9punkt - Die Debattenrundschau

Da kommt schon ein Torpedo

Rundblick durch die Feuilletondebatten. Wochentags um 9 Uhr, sonnabends um 10 Uhr.
30.04.2014. In der huffpo.fr erklärt die Femen-Aktivistin Inna Schevchenko, warum sie Angst hat vor den Faschisten in der Ukraine - wegen Putin. In der Zeit streiten Mely Kiyak und Michail Schischkin mit Außenminister Steinmeier über Russland. Die Zeit will nicht immer über Google jammern, sondern was tun, während die Software-Pionierin  Shoshana Zuboff in der FAZ Mathias Döpfner nur zustimmen kann. Der Tagesspiegel staunt über Michel Houellebecqs Vorschläge zur Reform der Demokratie in Frankreich.
Efeu - Die Kulturrundschau vom 30.04.2014 finden Sie hier

Europa

Die Femen-Aktivistin Inna Schevchenko bekennt in einem Blogbeitrag für die huffpo.fr ihre Angst vor den Faschisten in der Ukraine: Zwar "haben nicht sie die Revolution gemacht, und sie standen nicht mal in vorderster Linie. Aber ich bekenne, ich habe Angst, obwohl sie lächerlich minoritär sind. Ich fürchte, dass ihre bloße Existenz von Putin auf intelligente Weise ausgebeutet wird, der die ukrainische Revolution als 'Bandera-Revolution' bezeichnet und sie zum Vorwand für militärische Interventionen nimmt. Ich zittere, wenn europäische Politiker den Rechtsextremisten Oleh Tjahnybok als Repräsentanten der ukrainischen Opposition betrachten, wo er nur eine faschistische Minderheit repräsentiert, mehr nicht."

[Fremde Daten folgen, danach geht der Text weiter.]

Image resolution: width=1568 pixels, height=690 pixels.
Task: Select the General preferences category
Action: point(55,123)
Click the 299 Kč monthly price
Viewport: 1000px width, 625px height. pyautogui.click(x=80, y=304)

Einen Schlagabtausch über Europa liefern sich die beiden Schriftsteller Mely Kiyak und Michail Schischkin in der Zeit mit Außenminister Frank-Walter Steinmeier. Vor allem Schischkin bringt Steinmeiers Blumigkeit auf die Palme: "Mir kommt es merkwürdig vor, wenn wir in diesen Tagen abstrakt über Europa und Kultur diskutieren. Heute ist Europa ein Schiff, und der Krieg ist schon da, und da kommt schon ein Torpedo - wir wissen nicht, ob der Torpedo das Schiff Europa erreicht oder nicht. Wir wissen nicht, was morgen geschieht. Die Leute, die diesen Torpedo schicken, das sind auch Schriftsteller! Sie können sich nicht vorstellen, wie viele Schriftsteller in Russland die Annexion der Krim in einem offenen Brief an Putin unterstützt haben. Sie können sich die aufgeladene Atmosphäre in Russland nicht vorstellen."

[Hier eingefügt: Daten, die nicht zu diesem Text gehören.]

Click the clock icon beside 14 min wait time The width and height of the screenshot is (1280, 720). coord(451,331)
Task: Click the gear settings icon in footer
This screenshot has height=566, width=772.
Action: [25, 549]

Im Interview mit Alice Bota spricht der ukrainische Ministerpräsident Arseni Jaseniuk ebenfalls in der Zeit über die Lage im Osten des Landes seine Abhängigkeit von den Oligarchen: "Ich kann nicht jedes Problem sofort lösen. Zivilisten sterben in diesem Land, und Sie fragen nach den Oligarchen? Ich brauche deren Unterstützung, damit ich irgendwie diese Situation in der Ostukraine lösen kann. (dreht sich um und geht)"

Noch viel schlimmer als Gerhard Schröders Geburtagstagsfeier mit Putin findet Jürgen Roth in der taz das Schweigen der SPD dazu: "Das Fatale ist, dass seine Saat aufzugehen scheint."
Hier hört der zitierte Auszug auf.